Originally posted by: LegendKiller
Originally posted by: Special K
Originally posted by: LegendKiller
Originally posted by: Special K
Originally posted by: LegendKiller
Personally, I put in 15.5k/yr + 50% employer matching. I am 100% stocks and will be until I am 10 yrs from retirement, then I'll step down ~5% per year. It's stupid to invest in bonds, they are a portfolio drag on long-term investing. I am a complete buy/hold guy unless I see a major drop coming, I get out of equities, move into stable investments, then rebuy after what I think is the bottom. It's worked pretty well for me over the last 7 years, averaging a 15% annual net return.
People forget that as long as you can buy and hold and not worry about crashes you can wait out any temporary economic cycle. Time is a diversification technique that works as a perfect compliment to diversification itself. I have yet to see a solid unrefuted study that shows that over a 30 year period a portfolio of stocks/bonds is better than straight stocks. I have only seen evidence to the contrary.
That link that alrocky posted makes it seem as though combining 20% bonds with 80% stocks leads to lower drops when the market is down (compared to 100% stocks) with only a very slight drop in returns:
link
I'm not saying it's correct, just another example of how much conflicting advice there is out there![]()
Naturally you're going to lose less during a down market, as your bonds provide solid footing for a portfolio. However, who gives a crap? I don't look at my 401k weekly and say "OMG, I JUST LOST $500! QUICK, RUN TO BONDS!"

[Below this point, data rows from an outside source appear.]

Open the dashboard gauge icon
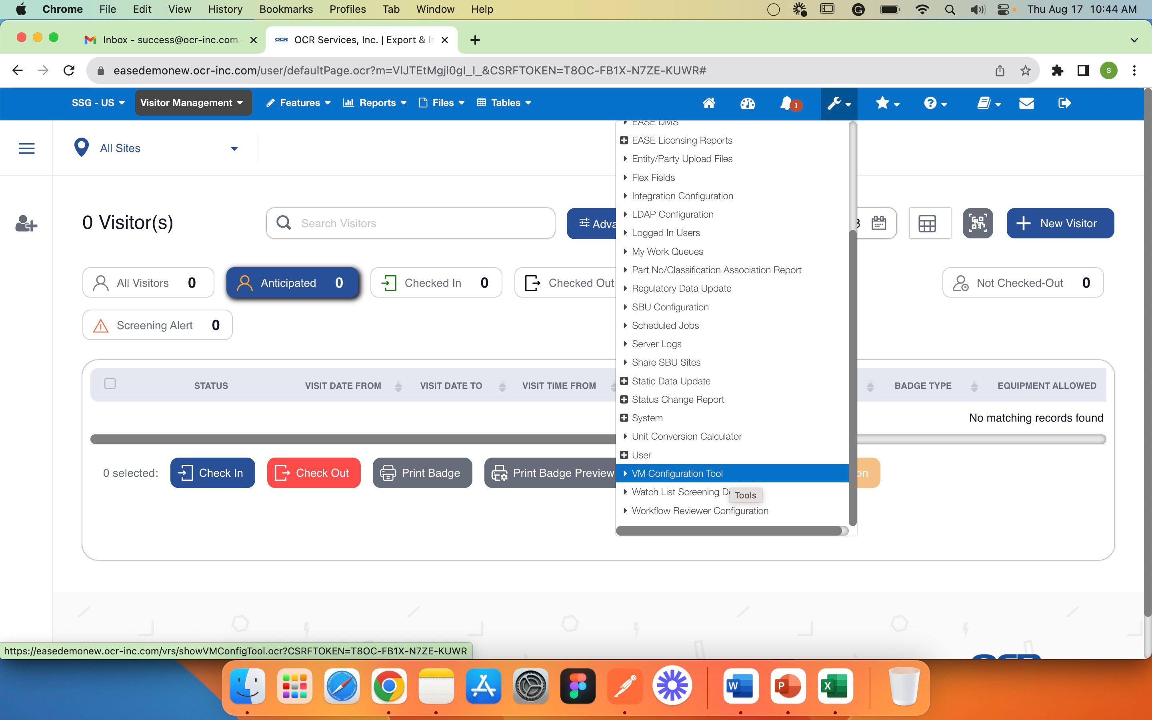 point(747,103)
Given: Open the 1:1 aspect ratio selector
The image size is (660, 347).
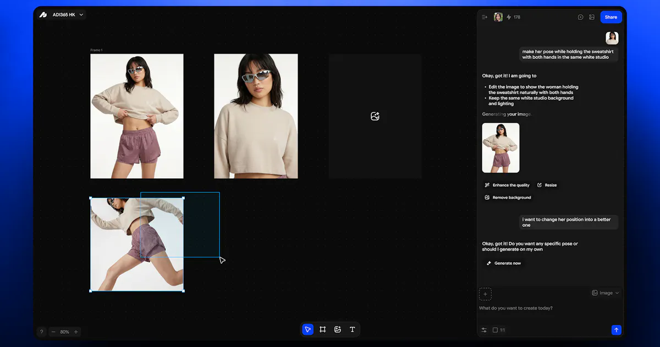Looking at the screenshot, I should (499, 330).
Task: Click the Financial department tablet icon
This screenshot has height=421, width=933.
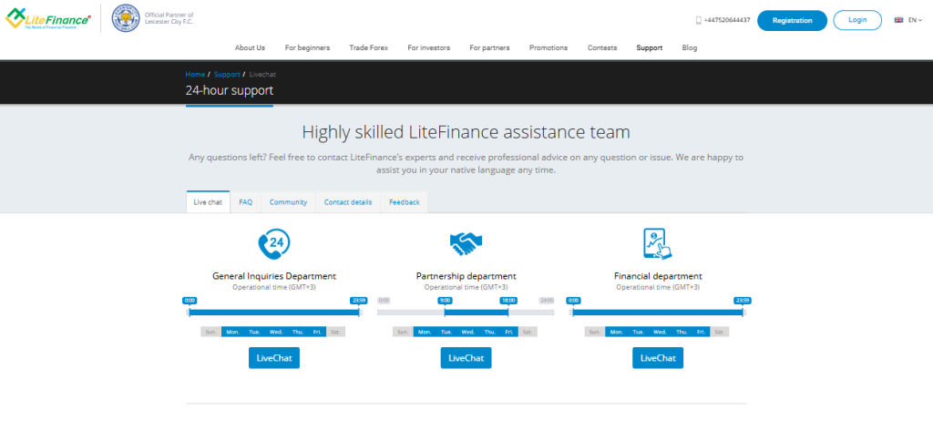Action: tap(657, 244)
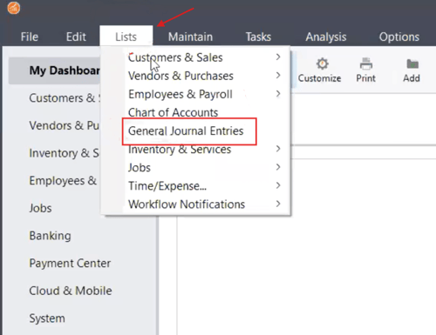The width and height of the screenshot is (436, 335).
Task: Choose Chart of Accounts in the menu
Action: (x=173, y=112)
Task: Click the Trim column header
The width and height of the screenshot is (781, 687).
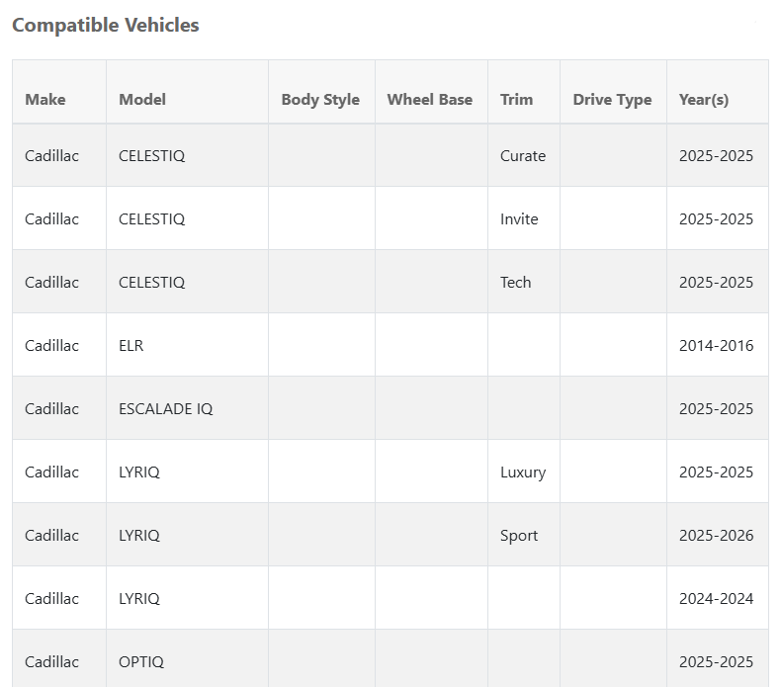Action: click(x=516, y=99)
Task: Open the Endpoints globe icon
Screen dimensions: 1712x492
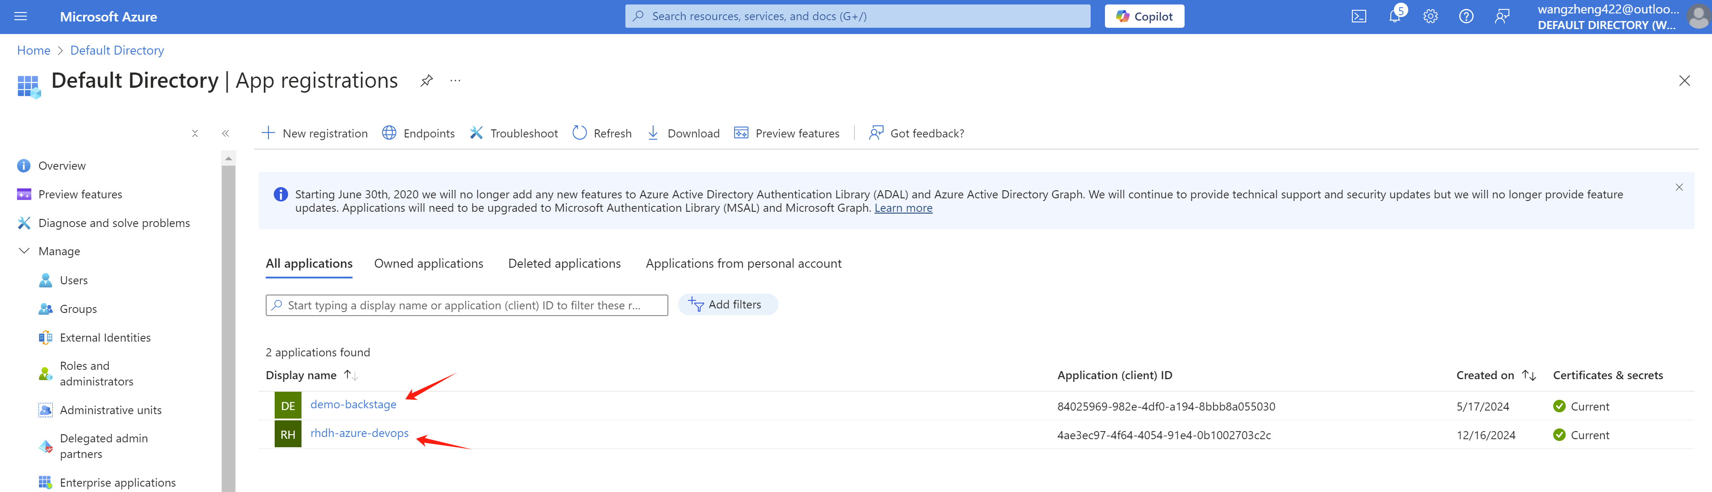Action: [389, 133]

Over the long run, once you consider *all* aspects of returns, including waiting out all economic cycles, stocks will always return higher returns. Beta is a function of short-term volatility of a stock compared to the market. Unsystematic risk is reduced through diversification, leaving systematic risk. That risk is eliminated through long-term inter-cyclical investing.
I don't know one guy I work with who is long bonds in their normal portfolio unless they see a large market correction on the horizon.
Do you have any tips or advice for asset class breakdown, i.e. percentage of large value, large growth, small value, etc? Do you prefer index funds or actively managed funds?
It depends on your familiarization of investment decisions, what your risk level is, how much time you have...etc.
I'm personally more of an index fund guy, with some mutual funds mixed in and a little bit of "play" funds so I can pick individual securities, short, or use option strategies. Within my different funds, I am a contrarian value investor, thus I seek out companies that aren't as hot at the moment. I am lightly weighted in growth, more heavily weighted in international and emerging market. I haven't done my annual rebalancing yet (I do it in Nov) and I don't have my sheet with me, but my tough breakdown is this...
30% value
20% internation/EM
15% Mid-cap
15% small-cap
10% growth
10% large-cap
So on your categories of mid-cap, small-cap, and large-cap, are those value or growth? Similarly, are your categories of value and growth made up of small, mid or large cap companies (or a mix)?